▶ _THE REQUEST_
Convert everything from the start of the material down to the line containing "Looking at the" into a JSON list of strings, with one string per line and no blank lines. Leave the pictures out of the list.
--- START OF DATASET ---
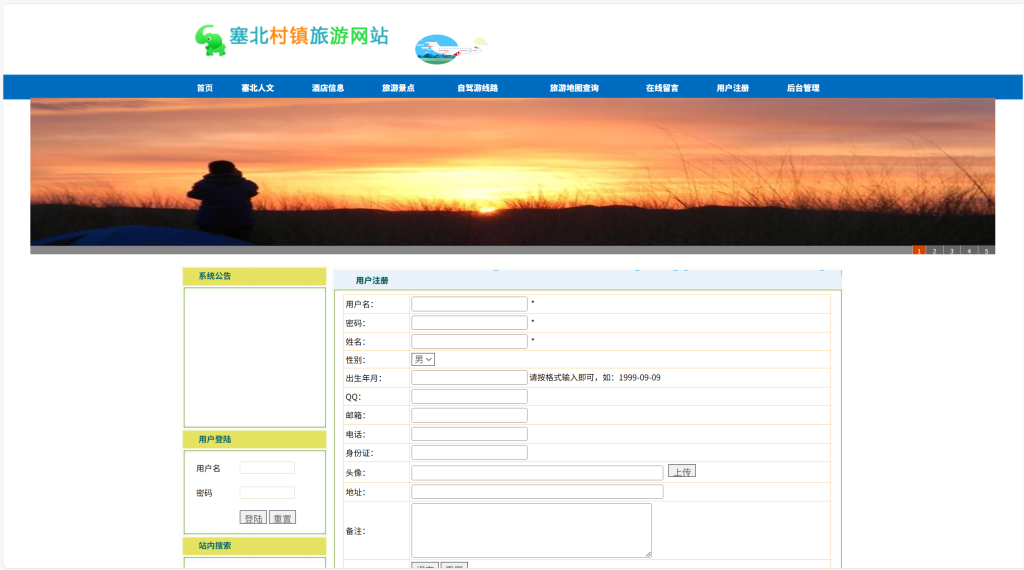Click the 重置 button in login panel
This screenshot has width=1024, height=570.
[282, 518]
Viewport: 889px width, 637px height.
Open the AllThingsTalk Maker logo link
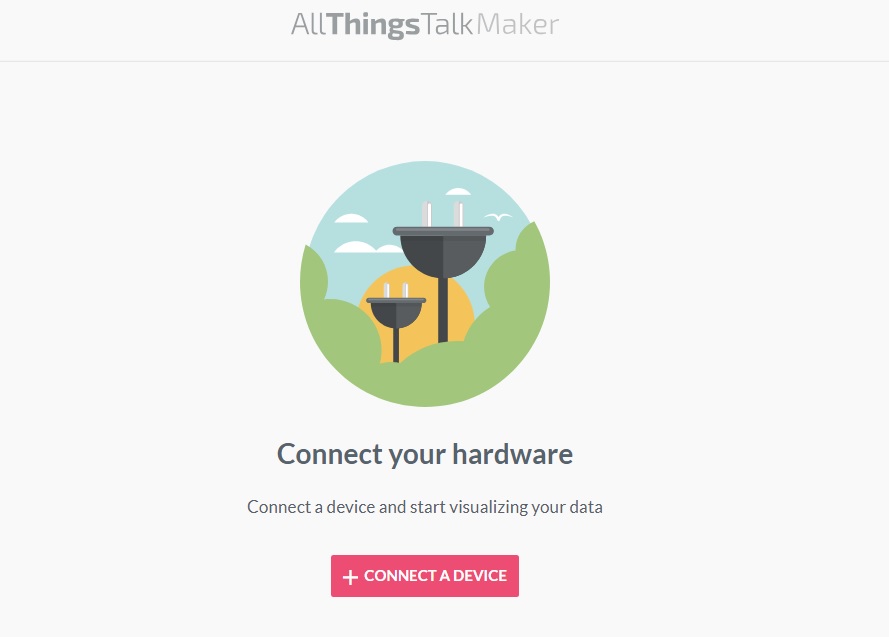pyautogui.click(x=425, y=24)
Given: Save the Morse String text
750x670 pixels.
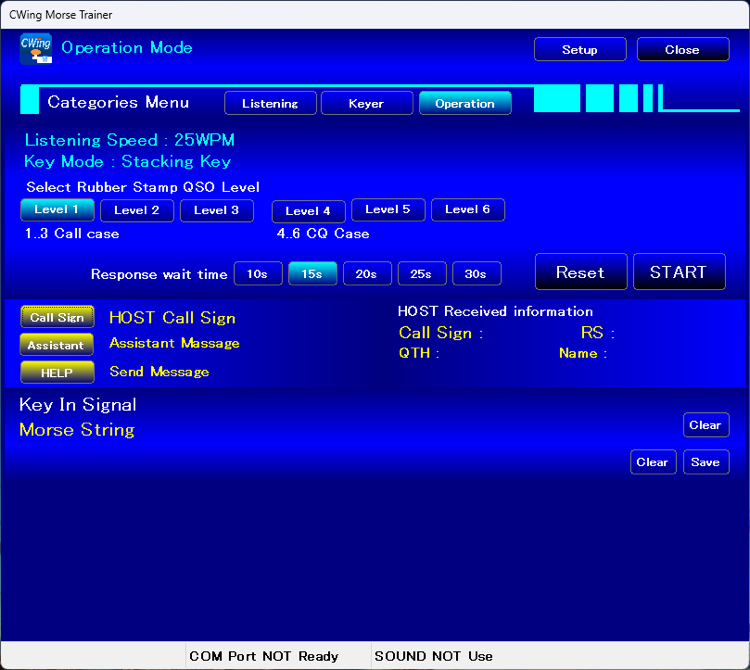Looking at the screenshot, I should (705, 462).
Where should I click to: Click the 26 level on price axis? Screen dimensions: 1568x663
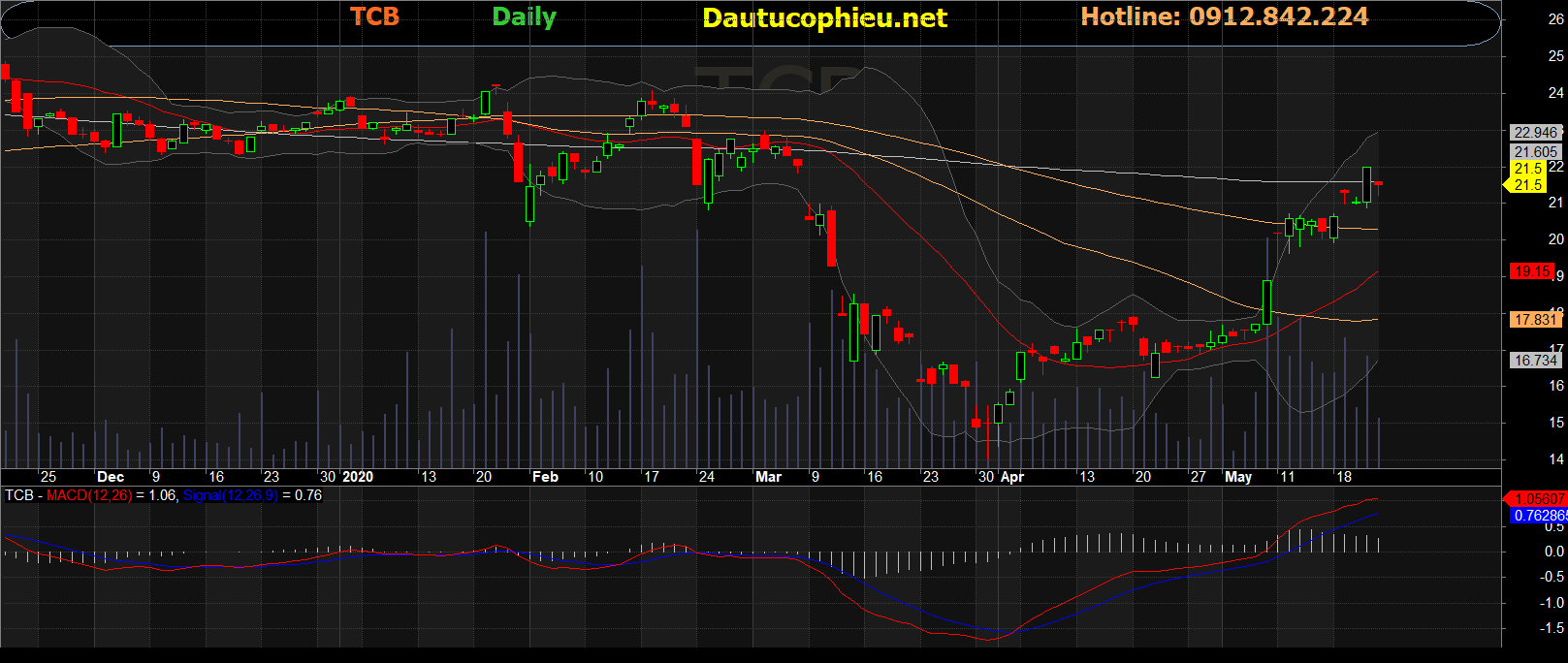tap(1555, 19)
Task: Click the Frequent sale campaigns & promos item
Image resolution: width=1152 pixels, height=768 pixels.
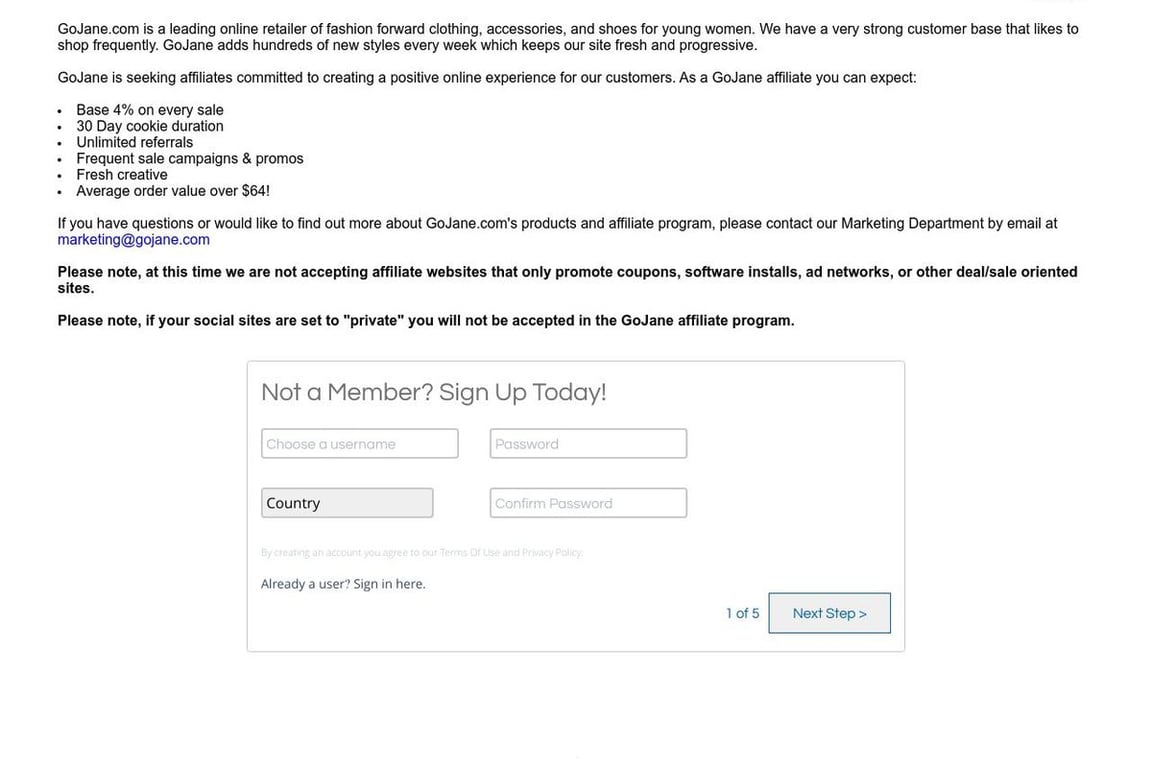Action: (190, 158)
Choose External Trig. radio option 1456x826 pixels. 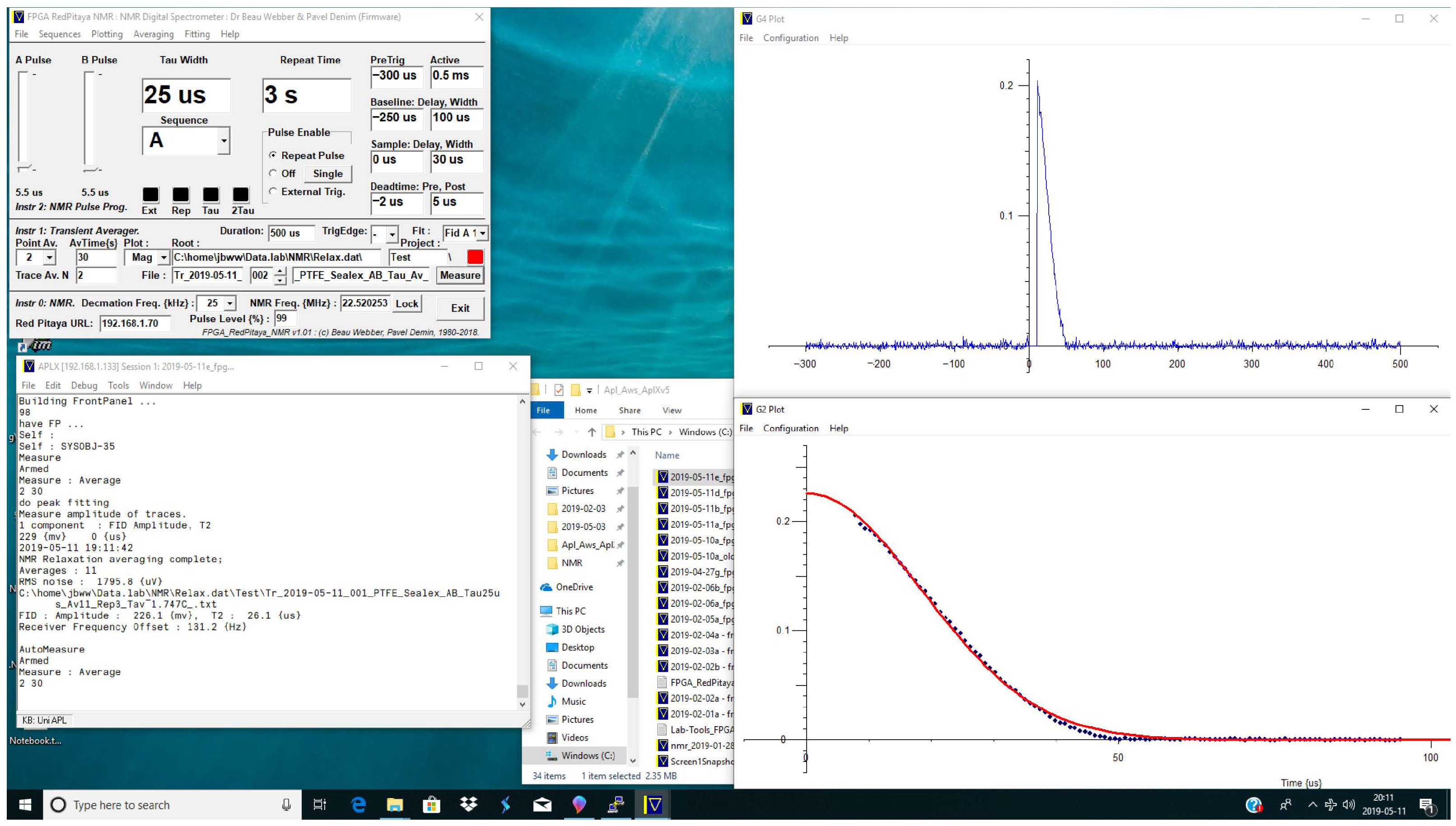pyautogui.click(x=273, y=191)
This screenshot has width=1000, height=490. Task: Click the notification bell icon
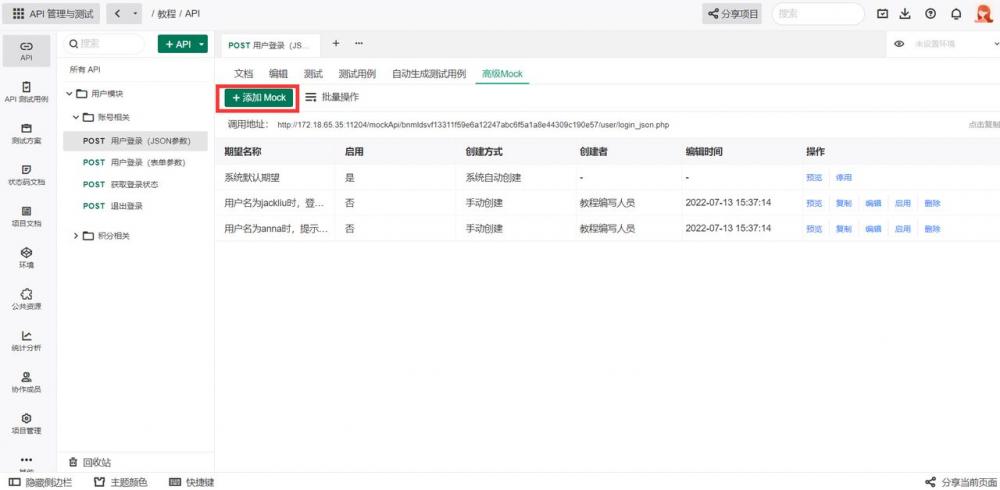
--- END OF DATASET ---
▶ _RESULT OF THE TASK_
[
  "Click the 重置 button in login panel",
  "This screenshot has width=1024, height=570.",
  "[282, 518]",
  "Viewport: 889px width, 637px height.",
  "Open the AllThingsTalk Maker logo link",
  "pyautogui.click(x=425, y=24)",
  "Given: Save the Morse String text",
  "750x670 pixels.",
  "Looking at the screenshot, I should (705, 462)."
]